▶ _DATA ENTRIES_:

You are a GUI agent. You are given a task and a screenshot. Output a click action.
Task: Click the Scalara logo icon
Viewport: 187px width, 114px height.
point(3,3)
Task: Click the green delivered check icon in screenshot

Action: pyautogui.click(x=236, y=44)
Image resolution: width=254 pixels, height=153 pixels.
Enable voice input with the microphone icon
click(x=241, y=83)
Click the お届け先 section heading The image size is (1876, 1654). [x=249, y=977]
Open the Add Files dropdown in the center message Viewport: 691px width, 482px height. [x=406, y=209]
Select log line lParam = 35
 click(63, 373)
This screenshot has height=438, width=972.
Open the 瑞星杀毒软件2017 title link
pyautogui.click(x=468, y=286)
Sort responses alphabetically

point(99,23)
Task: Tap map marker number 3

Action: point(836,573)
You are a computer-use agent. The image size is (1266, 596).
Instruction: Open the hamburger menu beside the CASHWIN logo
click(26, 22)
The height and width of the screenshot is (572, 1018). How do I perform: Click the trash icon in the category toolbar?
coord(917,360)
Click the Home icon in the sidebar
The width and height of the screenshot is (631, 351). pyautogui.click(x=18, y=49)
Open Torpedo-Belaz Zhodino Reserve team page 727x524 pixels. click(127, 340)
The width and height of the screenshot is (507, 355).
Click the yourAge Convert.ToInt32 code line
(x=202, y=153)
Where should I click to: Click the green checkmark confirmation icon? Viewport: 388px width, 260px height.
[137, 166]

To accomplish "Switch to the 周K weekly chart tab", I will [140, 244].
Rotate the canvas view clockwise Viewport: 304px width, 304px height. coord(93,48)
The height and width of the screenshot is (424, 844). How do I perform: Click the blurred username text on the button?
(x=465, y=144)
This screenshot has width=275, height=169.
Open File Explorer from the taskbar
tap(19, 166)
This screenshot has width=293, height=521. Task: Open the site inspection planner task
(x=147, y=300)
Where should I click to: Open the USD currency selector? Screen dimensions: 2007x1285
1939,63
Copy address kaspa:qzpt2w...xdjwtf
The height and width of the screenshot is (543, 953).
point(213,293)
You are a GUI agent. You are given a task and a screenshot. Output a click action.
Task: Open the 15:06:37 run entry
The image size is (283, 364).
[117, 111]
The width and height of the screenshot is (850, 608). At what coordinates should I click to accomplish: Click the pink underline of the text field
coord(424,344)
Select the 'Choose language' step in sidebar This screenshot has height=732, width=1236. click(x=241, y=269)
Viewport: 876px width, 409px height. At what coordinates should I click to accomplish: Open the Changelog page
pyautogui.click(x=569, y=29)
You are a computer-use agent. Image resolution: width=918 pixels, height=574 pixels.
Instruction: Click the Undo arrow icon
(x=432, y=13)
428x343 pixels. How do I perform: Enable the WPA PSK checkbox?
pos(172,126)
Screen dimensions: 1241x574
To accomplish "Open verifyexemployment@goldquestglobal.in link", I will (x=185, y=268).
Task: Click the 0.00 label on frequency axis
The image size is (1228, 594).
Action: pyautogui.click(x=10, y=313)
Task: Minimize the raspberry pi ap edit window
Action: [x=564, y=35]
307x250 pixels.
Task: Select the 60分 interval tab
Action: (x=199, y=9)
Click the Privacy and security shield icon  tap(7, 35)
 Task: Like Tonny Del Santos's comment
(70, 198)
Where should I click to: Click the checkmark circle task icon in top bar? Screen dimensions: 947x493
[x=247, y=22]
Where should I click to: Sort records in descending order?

▶ _YOUR OBJECTIVE_: Copy out every line of the data above that contains the string "checkmark".

▶ _ANSWER BELOW_:
Where should I click to: Click the green checkmark confirmation icon? Viewport: 388px width, 260px height.
Where should I click to: Click the checkmark circle task icon in top bar? Screen dimensions: 947x493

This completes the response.